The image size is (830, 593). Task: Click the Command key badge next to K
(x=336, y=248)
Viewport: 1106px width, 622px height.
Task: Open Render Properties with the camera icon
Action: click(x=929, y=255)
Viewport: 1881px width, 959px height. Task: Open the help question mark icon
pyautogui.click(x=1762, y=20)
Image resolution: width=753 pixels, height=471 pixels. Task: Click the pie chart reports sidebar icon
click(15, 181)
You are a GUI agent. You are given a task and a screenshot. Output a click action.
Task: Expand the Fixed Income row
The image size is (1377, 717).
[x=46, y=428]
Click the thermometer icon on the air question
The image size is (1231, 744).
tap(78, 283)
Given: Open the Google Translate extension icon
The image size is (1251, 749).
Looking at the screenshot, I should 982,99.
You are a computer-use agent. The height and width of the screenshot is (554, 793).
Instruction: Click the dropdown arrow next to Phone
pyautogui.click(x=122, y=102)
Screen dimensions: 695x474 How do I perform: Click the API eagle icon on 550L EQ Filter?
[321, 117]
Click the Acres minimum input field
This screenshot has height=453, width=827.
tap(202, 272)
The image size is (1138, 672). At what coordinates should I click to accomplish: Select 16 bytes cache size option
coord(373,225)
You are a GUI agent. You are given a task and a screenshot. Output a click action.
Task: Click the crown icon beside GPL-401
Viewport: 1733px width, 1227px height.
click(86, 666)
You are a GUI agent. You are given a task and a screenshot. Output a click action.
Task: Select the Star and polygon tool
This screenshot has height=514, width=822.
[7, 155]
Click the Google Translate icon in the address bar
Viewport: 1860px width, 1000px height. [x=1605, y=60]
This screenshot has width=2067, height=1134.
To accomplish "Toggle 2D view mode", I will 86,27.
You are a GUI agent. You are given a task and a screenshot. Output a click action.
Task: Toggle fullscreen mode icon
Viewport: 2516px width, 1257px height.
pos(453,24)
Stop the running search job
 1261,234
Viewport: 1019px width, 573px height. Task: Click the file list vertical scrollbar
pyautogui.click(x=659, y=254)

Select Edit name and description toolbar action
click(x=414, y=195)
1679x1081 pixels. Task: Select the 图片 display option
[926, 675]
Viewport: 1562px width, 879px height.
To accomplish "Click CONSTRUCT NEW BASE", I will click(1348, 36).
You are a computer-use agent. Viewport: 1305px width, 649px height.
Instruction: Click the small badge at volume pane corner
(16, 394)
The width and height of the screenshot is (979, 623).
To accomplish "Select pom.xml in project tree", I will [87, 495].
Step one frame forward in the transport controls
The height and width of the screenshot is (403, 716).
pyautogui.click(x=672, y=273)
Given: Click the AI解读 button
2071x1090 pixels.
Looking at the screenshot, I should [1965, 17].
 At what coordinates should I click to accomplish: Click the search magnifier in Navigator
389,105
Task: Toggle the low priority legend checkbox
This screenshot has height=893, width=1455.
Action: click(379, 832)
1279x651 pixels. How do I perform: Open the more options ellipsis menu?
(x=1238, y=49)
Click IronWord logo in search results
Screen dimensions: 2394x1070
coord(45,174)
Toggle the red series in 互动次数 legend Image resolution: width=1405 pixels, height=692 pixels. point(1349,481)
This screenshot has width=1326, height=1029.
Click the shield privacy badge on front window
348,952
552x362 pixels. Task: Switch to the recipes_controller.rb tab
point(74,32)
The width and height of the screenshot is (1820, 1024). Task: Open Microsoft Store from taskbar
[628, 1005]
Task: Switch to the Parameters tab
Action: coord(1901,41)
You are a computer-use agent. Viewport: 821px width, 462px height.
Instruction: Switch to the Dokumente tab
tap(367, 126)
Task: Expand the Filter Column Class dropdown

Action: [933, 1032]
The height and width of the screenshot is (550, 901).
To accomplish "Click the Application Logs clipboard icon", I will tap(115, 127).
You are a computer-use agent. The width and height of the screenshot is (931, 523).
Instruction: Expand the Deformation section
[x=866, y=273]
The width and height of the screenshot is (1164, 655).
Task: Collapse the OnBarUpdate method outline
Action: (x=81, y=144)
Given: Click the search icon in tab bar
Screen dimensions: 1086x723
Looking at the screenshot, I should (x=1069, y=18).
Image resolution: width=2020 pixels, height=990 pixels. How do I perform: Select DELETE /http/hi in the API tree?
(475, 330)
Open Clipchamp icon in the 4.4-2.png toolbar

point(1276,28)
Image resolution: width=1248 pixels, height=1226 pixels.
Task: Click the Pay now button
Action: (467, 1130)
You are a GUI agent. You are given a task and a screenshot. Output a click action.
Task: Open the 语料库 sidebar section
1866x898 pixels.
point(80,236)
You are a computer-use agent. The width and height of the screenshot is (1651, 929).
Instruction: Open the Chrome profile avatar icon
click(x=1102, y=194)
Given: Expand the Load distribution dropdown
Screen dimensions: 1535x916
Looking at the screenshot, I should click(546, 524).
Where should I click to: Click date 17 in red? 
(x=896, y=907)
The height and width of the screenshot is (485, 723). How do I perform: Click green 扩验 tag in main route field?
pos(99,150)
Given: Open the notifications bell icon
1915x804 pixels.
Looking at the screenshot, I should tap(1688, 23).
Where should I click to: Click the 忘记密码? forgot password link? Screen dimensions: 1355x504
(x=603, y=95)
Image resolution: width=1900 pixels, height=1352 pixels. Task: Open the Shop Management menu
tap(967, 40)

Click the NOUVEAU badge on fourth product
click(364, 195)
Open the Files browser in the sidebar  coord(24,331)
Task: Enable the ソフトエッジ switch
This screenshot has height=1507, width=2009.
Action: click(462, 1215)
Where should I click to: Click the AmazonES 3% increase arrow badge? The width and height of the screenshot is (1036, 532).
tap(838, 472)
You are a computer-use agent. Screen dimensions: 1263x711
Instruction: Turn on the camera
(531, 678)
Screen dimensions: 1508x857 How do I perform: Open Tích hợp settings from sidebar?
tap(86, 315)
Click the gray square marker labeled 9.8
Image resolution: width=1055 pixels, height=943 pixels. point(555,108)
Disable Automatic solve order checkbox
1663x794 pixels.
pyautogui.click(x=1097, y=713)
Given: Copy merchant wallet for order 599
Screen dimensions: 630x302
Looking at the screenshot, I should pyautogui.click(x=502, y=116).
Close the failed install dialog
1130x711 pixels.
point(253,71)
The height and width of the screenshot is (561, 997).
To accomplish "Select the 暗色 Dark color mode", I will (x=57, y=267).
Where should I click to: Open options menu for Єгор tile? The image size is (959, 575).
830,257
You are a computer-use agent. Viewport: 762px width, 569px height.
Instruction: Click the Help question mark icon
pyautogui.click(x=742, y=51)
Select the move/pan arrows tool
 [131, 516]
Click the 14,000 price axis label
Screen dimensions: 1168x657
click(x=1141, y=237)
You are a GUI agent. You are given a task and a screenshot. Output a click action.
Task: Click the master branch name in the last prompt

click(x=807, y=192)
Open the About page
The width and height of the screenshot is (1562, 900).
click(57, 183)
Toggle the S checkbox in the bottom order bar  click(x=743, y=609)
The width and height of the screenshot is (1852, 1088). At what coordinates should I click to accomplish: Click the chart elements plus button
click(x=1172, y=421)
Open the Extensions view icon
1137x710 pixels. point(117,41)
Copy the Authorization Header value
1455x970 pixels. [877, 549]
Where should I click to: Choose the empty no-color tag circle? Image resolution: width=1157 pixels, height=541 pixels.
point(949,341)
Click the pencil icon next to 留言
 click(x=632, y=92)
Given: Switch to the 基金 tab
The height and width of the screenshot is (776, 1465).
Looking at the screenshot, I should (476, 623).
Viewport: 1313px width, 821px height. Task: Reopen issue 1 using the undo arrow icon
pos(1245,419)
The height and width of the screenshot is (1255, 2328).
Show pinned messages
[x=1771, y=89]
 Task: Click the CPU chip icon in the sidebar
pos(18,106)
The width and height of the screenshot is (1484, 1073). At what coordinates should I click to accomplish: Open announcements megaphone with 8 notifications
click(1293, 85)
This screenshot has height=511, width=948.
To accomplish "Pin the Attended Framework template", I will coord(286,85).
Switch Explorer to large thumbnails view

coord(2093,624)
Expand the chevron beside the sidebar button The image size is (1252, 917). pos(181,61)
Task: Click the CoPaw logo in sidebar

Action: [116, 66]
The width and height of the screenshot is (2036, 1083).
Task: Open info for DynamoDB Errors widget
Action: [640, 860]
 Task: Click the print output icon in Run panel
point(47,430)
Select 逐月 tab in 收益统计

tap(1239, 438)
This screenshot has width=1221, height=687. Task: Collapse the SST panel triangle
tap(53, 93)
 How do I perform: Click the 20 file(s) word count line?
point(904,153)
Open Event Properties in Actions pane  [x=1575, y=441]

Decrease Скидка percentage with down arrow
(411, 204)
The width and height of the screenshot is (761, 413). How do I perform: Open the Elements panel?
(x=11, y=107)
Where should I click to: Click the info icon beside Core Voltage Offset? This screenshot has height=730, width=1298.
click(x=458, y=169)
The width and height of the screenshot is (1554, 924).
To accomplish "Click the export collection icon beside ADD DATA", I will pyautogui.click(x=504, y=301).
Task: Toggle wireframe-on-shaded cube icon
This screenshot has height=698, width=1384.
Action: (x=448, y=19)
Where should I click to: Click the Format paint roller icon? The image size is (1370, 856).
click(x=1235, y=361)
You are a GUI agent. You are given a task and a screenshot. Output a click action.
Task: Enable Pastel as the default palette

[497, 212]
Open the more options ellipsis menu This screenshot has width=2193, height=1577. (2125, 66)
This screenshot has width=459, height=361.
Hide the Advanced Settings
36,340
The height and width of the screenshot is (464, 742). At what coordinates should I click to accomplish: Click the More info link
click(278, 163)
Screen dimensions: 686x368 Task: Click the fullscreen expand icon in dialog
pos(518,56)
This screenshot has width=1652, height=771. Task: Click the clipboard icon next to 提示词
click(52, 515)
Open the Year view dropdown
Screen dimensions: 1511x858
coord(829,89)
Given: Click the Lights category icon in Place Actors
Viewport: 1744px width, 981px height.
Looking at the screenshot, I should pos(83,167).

#### WHAT THIS TASK INVOLVES
An exact copy of the lines above between the line holding "Task: Toggle the low priority legend checkbox" and the line holding "Toggle the red", inclusive, is the whole answer.

#### WRITTEN RESPONSE
Task: Toggle the low priority legend checkbox
This screenshot has height=893, width=1455.
Action: click(379, 832)
1279x651 pixels. How do I perform: Open the more options ellipsis menu?
(x=1238, y=49)
Click IronWord logo in search results
Screen dimensions: 2394x1070
coord(45,174)
Toggle the red series in 互动次数 legend Image resolution: width=1405 pixels, height=692 pixels. point(1349,481)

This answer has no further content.